[AIM OF THE EXERCISE] Answer with a number only, giving how many lines in the data below include "Sterne".

++++ INPUT DATA

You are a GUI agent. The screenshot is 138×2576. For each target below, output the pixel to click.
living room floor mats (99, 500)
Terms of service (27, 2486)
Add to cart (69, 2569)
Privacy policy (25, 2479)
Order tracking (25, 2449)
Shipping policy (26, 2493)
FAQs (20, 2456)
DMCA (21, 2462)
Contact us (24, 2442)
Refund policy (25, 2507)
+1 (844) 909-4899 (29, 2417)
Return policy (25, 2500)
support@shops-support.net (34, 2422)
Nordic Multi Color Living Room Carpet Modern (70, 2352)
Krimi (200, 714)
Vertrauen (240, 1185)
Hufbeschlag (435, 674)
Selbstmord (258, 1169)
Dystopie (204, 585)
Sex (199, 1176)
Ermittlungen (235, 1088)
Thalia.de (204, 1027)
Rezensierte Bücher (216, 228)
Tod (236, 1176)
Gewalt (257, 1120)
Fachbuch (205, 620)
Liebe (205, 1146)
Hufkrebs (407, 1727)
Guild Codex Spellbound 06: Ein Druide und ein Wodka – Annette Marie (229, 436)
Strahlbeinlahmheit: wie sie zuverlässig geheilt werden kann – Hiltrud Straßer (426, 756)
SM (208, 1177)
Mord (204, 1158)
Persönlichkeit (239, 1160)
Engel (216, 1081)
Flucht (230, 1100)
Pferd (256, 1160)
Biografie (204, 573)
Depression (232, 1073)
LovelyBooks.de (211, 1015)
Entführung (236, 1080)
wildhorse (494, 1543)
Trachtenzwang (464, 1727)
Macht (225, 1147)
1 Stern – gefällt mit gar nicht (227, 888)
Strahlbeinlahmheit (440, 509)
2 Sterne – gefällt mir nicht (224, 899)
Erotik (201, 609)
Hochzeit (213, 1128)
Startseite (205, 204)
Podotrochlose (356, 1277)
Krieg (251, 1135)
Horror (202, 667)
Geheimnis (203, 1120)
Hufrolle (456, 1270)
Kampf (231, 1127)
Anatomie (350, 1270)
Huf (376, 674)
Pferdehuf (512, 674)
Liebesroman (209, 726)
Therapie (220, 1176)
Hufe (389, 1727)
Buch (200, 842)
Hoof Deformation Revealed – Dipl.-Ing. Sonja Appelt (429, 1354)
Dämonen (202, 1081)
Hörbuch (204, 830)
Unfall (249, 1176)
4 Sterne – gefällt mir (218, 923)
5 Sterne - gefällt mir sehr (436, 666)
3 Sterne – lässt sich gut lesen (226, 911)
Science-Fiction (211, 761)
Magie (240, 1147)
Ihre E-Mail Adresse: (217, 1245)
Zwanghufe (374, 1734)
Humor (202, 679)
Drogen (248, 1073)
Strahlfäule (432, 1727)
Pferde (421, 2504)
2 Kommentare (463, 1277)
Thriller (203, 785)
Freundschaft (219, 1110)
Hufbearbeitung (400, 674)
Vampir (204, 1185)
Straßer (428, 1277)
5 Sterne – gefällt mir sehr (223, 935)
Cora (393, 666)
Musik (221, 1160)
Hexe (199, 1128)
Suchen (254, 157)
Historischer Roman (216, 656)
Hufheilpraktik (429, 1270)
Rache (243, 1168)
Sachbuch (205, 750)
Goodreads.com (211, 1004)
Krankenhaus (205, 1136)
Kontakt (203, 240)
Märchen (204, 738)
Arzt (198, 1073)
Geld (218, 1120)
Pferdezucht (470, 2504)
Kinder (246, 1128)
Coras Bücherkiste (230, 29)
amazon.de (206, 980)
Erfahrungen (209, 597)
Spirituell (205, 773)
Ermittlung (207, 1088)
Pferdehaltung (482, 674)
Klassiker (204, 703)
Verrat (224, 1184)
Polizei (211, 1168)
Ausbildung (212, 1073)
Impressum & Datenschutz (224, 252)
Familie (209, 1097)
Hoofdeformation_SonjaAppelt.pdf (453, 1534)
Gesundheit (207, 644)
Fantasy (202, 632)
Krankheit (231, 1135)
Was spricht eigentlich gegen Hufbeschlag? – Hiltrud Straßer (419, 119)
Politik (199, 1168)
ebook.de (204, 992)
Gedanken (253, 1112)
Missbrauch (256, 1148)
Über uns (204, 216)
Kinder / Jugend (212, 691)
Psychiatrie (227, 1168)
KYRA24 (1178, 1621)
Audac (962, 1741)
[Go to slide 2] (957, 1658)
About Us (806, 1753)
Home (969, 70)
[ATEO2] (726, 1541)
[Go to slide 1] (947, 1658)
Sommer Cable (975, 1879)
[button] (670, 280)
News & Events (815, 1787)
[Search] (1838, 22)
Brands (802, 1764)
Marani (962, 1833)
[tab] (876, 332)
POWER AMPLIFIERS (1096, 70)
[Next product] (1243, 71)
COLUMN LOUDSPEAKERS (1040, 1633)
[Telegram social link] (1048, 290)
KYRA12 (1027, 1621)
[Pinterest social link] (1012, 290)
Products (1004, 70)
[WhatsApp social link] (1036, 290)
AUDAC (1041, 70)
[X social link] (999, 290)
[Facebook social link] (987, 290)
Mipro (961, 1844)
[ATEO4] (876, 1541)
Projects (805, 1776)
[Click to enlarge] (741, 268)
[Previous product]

++++++++

[WRITTEN SOLUTION] 5